Il demeura silencieux.
Les bergers se pressaient autour de lui et criaient en se moquant de lui :
- Raconte, que dit le Dieu d'Amos, le petit berger aux cent moutons ?
Brusquement la douceur et l'humilité abandonnaient Amos. Il retira ses deux mains de sa houlette et, les élevant vers le ciel :
- Moi aussi, je suis un dieu, dit Amos d'une voix forte et étrange, et pour mes cent moutons, je suis un sauveur.
Et lorsque la colère des bergers se fut apaisée, Amos montrant ses cent moutons :
- Regardez mon troupeau, dit-il, voyez comme il est effrayé. La peur de l'Ange de lumière et des voix célestes est encore suspendue sur lui. Dieu a fort à faire à Bethléem. Il n'a pas de temps pour cent moutons. Je resterai ici.
Et cela, les bergers sentaient bien que c'était vrai, ils voyaient que les troupeaux étaient dans la terreur, car ils les connaissaient, eux aussi, les moutons.
Et avant de se mettre en marche pour Bethléem vers l'Etoile très brillante, chacun d'eux parla à Amos et lui dit ce qu'il fallait faire pour les différents troupeaux. Et pourtant certains se retournèrent vers Amos pour le tenter, avant d'atteindre le creux sur la route qui mène à la ville de David.
- Il était donc écrit que nous, nous verrions de nouvelles splendeurs au pied du trône de Dieu et que toi, Amos, tu verrais des moutons !
Mais Amos ne prêta pas attention à ce qu'ils disaient. Il pensait en lui-même : un berger de moins cela ne changera rien au trône de Dieu. Du reste il n'avait pas le temps d'être tourmenté par l'idée qu'il ne verrrait pas l'Enfant venu pour sauver le monde. Il y avait beaucoup à faire pour s'occuper des troupeaux et Amos marchait entre les moutons et faisait claquer sa langue, comme il avait l'habitude de faire, et pour ses cent moutons et pour les autres moutons c'était un son plus beau et plus amical que la voix de l'Ange de Lumière. Et voilà que les moutons cessèrent de trembler et se mirent à paître tandis que le soleil apparaissait au-dessus de la colline à l'endroit même ou avait brillé l'Etoile.

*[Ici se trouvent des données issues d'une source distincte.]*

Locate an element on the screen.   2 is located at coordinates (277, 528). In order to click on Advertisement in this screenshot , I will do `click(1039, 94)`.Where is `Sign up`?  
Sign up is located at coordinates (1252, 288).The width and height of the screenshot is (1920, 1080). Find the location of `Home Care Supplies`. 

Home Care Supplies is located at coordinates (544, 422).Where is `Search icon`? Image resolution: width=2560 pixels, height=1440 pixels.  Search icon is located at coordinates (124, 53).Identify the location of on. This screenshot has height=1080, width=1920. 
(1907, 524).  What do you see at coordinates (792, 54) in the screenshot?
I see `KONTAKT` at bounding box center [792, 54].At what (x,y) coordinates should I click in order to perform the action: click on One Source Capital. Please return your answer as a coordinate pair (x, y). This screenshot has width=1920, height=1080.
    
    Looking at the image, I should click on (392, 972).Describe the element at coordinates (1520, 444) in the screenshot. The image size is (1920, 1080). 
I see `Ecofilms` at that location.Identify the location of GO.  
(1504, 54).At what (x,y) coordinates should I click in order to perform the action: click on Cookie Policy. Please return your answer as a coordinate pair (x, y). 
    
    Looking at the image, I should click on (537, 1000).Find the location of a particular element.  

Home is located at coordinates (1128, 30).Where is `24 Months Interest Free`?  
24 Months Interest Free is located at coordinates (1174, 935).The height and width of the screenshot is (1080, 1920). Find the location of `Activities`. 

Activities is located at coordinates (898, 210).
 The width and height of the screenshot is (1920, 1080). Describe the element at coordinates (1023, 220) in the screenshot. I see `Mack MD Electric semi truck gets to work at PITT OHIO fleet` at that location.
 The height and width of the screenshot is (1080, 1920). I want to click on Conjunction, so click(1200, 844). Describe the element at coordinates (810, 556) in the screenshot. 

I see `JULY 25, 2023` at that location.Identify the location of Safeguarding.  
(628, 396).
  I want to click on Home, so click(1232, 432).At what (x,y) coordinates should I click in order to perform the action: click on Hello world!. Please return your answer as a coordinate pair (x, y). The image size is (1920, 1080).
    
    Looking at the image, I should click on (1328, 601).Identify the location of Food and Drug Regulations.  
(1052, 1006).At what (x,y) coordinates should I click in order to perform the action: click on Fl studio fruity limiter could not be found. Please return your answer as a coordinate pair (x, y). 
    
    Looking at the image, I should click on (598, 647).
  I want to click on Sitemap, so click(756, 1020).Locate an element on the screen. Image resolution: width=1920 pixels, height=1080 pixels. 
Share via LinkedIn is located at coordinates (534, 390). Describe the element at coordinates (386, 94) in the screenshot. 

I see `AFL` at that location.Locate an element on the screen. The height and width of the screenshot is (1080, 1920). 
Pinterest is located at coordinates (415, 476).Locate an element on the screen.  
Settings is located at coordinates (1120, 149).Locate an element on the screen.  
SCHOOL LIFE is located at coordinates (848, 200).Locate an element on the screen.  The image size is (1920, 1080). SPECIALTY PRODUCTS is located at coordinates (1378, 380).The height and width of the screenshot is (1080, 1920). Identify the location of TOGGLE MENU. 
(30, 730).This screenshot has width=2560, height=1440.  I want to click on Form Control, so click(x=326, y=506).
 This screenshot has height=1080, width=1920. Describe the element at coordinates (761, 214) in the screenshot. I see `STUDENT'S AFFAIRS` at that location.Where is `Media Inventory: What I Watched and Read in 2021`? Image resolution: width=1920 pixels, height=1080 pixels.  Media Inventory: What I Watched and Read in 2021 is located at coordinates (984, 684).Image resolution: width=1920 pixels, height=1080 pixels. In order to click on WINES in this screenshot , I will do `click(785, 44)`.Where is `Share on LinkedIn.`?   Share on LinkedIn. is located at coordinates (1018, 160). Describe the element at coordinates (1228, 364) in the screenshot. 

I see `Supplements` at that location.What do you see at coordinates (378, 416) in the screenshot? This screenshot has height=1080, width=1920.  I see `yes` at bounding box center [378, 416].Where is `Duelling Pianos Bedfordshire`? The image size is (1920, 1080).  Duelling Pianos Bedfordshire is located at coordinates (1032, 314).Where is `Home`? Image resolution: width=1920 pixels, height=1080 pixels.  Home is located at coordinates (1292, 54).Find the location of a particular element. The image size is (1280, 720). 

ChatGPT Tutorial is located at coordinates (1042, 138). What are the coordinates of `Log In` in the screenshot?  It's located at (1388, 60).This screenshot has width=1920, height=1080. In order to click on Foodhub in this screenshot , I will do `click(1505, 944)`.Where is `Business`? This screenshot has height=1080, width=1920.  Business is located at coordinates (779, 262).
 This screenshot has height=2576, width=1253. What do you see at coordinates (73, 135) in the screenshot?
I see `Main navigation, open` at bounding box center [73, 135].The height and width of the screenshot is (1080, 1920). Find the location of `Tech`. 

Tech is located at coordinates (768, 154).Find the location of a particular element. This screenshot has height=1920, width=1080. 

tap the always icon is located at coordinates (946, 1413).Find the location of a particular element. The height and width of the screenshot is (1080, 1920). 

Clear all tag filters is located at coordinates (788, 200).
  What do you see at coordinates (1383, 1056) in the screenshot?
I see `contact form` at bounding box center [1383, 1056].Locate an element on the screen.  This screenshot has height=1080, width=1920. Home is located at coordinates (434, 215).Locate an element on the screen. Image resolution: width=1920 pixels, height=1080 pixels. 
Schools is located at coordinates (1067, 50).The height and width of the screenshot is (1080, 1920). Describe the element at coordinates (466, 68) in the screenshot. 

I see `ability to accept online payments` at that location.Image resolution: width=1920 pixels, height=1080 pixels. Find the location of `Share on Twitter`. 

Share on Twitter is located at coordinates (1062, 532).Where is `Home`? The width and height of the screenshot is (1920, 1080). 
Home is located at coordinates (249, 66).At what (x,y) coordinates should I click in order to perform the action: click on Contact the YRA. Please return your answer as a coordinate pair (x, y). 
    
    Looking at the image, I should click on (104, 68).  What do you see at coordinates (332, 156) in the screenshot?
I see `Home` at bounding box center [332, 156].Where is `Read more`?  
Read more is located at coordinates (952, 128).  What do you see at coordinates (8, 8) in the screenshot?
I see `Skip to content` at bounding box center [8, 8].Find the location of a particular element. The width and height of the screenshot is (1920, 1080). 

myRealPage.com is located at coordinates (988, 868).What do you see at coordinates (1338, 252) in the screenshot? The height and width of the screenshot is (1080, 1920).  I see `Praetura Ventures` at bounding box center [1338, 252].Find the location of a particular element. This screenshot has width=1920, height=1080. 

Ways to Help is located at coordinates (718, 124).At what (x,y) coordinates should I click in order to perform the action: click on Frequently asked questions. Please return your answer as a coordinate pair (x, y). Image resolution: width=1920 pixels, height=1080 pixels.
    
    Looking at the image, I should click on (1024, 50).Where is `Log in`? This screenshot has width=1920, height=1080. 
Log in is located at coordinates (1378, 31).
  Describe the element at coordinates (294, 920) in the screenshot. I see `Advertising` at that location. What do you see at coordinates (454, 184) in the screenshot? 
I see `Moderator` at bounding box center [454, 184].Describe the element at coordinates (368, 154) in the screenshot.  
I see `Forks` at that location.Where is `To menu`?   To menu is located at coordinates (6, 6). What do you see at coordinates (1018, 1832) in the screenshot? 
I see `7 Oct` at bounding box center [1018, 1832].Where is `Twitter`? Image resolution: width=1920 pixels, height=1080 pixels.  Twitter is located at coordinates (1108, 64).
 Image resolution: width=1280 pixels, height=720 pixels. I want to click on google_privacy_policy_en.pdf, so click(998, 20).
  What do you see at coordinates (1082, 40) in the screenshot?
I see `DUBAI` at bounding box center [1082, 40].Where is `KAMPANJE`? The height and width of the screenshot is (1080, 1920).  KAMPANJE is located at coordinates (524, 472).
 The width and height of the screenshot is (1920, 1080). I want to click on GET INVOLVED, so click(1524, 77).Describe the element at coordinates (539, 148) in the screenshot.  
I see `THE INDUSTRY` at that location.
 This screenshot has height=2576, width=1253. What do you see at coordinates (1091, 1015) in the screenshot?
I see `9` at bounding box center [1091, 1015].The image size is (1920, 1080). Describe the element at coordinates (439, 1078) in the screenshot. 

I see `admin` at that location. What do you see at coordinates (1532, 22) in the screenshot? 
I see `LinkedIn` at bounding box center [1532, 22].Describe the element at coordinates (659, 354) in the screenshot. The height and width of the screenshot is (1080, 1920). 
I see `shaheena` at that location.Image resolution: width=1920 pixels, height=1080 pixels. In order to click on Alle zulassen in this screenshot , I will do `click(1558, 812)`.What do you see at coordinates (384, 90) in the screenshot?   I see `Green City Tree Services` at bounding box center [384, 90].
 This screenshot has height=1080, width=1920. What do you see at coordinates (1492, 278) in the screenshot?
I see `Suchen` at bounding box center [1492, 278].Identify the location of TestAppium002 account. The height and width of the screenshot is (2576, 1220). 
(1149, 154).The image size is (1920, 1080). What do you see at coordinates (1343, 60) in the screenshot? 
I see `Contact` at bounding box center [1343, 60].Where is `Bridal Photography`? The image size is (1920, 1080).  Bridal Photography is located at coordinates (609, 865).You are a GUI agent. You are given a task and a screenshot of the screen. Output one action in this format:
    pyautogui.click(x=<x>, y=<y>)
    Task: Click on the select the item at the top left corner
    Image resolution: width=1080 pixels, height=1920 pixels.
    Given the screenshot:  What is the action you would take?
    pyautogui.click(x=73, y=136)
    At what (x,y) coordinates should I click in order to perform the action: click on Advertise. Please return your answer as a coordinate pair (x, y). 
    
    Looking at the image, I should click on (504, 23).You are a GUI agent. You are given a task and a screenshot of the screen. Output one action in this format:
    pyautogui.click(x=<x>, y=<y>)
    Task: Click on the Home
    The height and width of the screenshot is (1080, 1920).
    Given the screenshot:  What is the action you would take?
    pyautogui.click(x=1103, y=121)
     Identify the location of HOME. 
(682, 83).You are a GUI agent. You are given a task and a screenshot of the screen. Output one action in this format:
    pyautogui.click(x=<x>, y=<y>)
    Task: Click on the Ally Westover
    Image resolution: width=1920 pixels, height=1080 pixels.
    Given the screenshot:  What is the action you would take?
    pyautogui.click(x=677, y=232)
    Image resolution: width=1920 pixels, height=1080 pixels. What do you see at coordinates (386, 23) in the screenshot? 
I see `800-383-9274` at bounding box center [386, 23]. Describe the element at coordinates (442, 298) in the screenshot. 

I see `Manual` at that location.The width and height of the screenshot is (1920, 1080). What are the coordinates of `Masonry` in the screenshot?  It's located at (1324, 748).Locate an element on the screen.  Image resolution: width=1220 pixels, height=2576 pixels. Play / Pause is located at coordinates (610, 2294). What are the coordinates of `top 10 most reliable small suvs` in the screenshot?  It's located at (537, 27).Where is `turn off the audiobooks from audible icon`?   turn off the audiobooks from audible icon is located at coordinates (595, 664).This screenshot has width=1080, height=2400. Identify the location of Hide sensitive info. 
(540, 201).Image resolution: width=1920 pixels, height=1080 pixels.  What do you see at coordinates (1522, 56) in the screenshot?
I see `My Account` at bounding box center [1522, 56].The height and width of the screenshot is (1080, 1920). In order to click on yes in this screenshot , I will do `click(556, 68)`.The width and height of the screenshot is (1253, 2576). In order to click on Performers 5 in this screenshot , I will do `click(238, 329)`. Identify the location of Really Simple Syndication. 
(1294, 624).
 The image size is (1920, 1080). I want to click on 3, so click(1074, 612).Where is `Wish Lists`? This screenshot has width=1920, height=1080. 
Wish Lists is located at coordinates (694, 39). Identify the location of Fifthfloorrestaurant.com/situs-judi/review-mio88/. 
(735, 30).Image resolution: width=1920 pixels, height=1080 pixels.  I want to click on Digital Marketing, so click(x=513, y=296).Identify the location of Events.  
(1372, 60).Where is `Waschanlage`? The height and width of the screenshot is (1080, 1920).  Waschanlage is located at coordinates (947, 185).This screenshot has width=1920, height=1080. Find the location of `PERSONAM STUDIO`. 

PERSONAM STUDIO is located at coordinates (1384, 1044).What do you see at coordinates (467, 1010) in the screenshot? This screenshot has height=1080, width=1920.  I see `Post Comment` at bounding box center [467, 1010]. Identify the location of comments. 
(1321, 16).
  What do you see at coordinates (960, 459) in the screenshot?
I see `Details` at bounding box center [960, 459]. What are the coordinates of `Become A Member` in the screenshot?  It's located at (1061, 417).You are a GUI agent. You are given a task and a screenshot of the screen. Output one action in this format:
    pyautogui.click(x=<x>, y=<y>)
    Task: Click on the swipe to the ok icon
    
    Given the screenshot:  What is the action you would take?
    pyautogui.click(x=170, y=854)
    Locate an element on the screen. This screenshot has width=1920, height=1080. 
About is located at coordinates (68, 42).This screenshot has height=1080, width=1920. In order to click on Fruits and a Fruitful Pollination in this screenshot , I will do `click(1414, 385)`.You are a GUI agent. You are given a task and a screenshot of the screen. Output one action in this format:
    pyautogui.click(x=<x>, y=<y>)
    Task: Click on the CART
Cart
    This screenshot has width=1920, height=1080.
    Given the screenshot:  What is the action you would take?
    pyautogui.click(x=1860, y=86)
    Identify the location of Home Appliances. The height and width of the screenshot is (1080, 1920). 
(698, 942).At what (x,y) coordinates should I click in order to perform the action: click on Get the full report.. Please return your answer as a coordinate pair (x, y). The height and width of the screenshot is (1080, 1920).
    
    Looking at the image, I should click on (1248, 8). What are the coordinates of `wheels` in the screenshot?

- Pour des moutons, se disait Amos en lui-même, les anges sont bien trop brillants. Mieux vaut pour eux un berger.
Avec le matin, les autres bergers revinrent de Bethléem. Ils parlèrent à Amos du nouveau-né couché dans la crèche et lui contèrent comment les Mages s'étaient mêlés aux bergers. Ils lui décrivirent les présents : l'or, l'encens et la myrrhe. Et quand ils eurent fini ils dirent :
- Et toi, as-tu vu des prodiges, ici, dans les champs avec les moutons ?
Amos leur dit :
- Maintenant mes cent moutons sont cent et un moutons et il leur montra un agneau qui était né juste avant l'aube.
- As-tu entendu à ce moment-là une voix forte dans le ciel ? demanda le plus âgé des bergers.
Amos secoua la tête et sourit. Et ce que les bergers virent passer sur son visage leur parut un prodige même dans cette nuit de prodiges.
- Dans mon coeur, dit-il, j'ai entendu un murmure.